## Record extracts
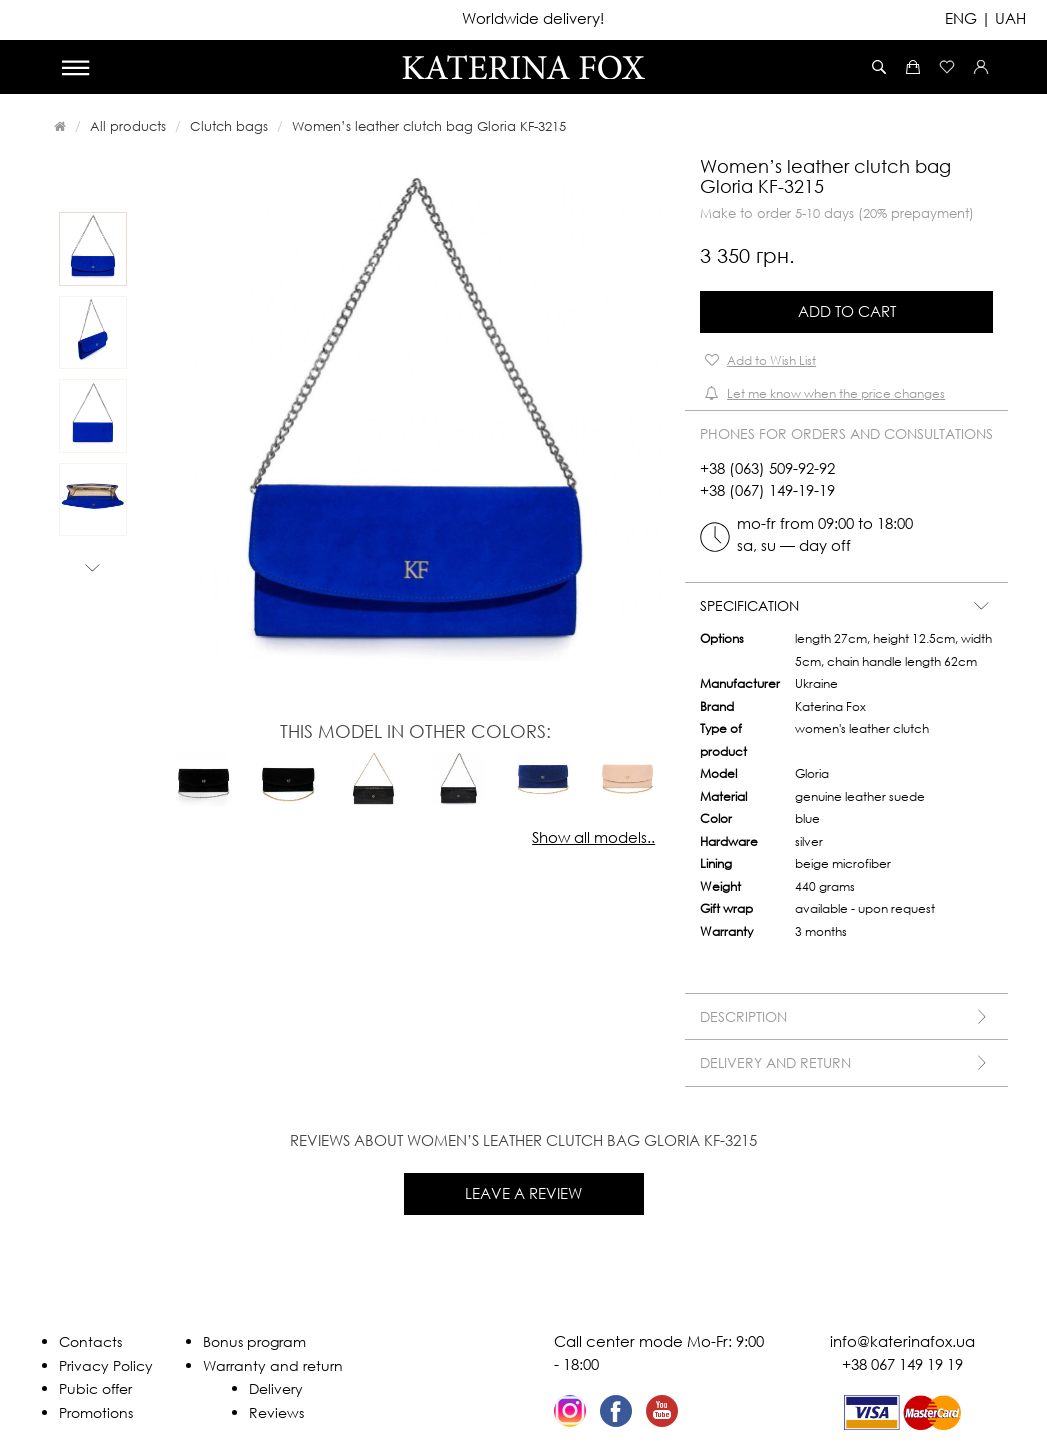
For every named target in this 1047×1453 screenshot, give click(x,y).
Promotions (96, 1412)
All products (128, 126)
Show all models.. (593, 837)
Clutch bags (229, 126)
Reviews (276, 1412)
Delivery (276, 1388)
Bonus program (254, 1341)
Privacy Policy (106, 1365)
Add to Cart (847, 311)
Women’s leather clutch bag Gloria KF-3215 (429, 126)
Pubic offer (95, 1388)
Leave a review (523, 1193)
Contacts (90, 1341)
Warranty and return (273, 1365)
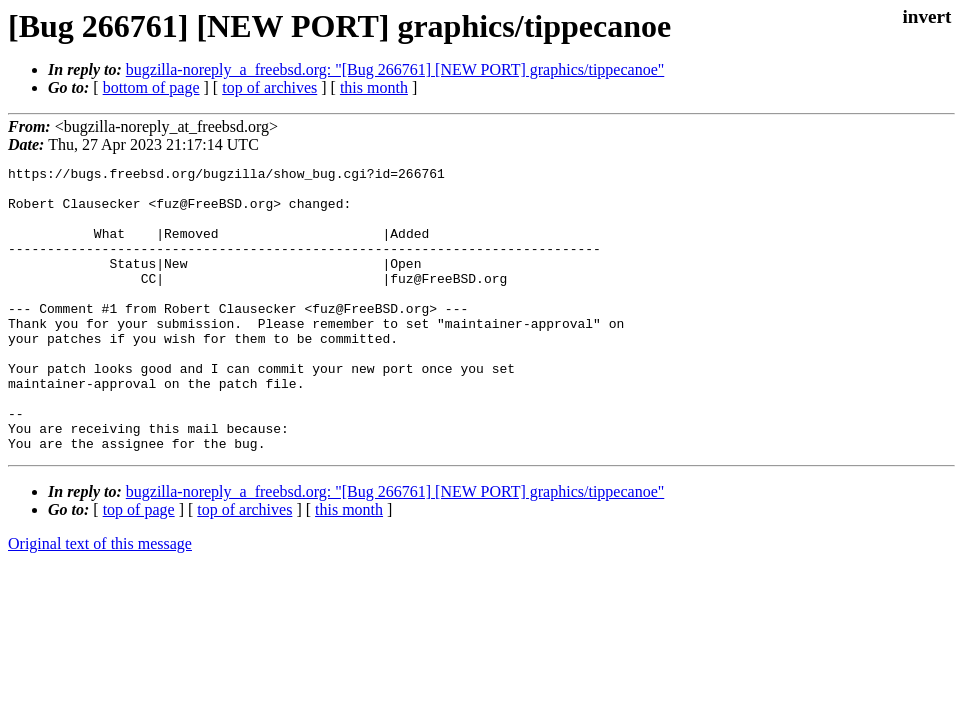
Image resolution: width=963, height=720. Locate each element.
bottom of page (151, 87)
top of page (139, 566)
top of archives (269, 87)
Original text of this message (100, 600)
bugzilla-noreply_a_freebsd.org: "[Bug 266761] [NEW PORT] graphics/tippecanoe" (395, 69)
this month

## Problem description
Reproduce all of the material above verbatim, line by line, leaving out the pictures.

## Exercise response
For every named target in this 1047×1453 screenshot, give click(x,y).
Promotions (96, 1412)
All products (128, 126)
Show all models.. (593, 837)
Clutch bags (229, 126)
Reviews (276, 1412)
Delivery (276, 1388)
Bonus program (254, 1341)
Privacy Policy (106, 1365)
Add to Cart (847, 311)
Women’s leather clutch bag Gloria KF-3215 (429, 126)
Pubic offer (95, 1388)
Leave a review (523, 1193)
Contacts (90, 1341)
Warranty and return (273, 1365)
Image resolution: width=963, height=720. Locate each element.
bottom of page (151, 87)
top of page (139, 566)
top of archives (269, 87)
Original text of this message (100, 600)
bugzilla-noreply_a_freebsd.org: "[Bug 266761] [NEW PORT] graphics/tippecanoe" (395, 69)
this month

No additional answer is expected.